━━━ MATERIAL PROVIDED ━━━
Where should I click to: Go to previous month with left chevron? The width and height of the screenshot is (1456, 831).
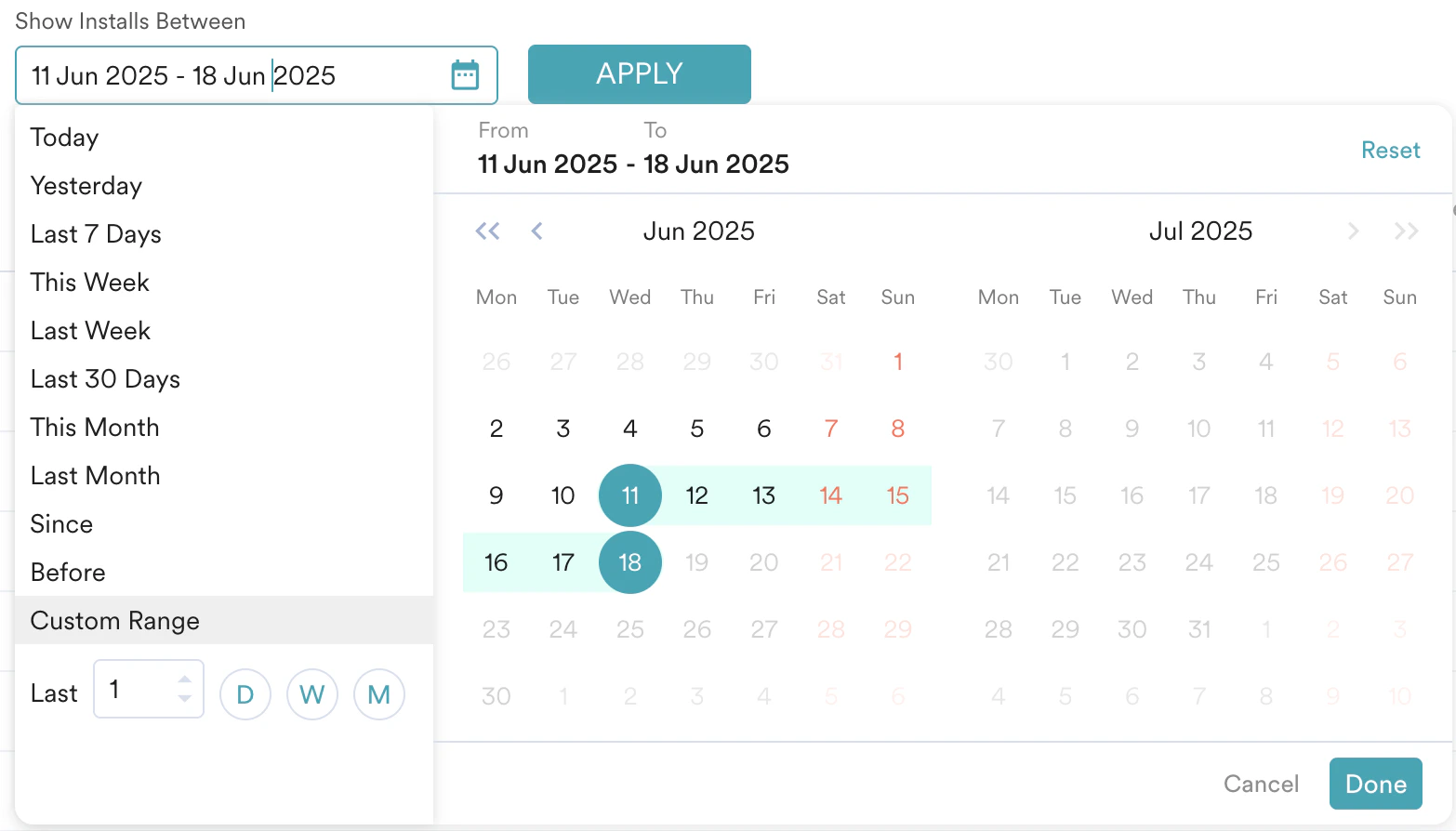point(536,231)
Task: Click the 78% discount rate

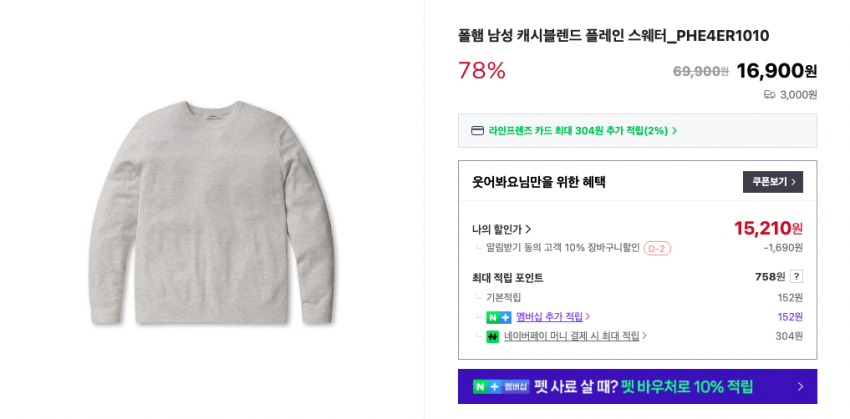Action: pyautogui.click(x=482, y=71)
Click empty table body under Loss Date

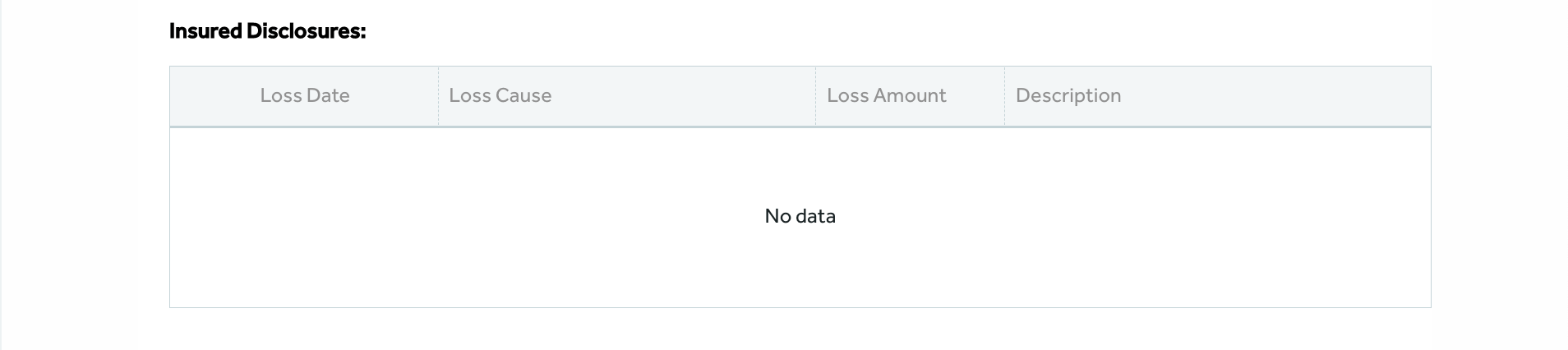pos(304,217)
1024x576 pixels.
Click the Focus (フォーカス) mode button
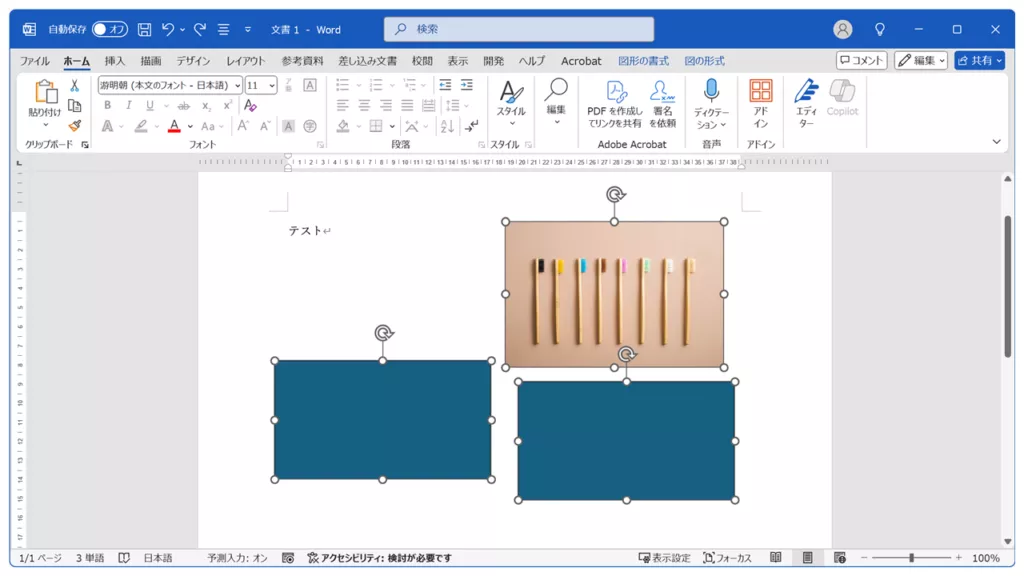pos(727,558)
━━━
→ **EXERCISE DIRECTIONS**: Please reproduce word for word the lines from the very first one through the line containing "pos(304,217)", leaving out the pictures.

→ **TASK RESULT**:
Where should I click to: Go to previous month with left chevron? The width and height of the screenshot is (1456, 831).
point(536,231)
Task: Click the 78% discount rate

Action: pyautogui.click(x=482, y=71)
Click empty table body under Loss Date

pos(304,217)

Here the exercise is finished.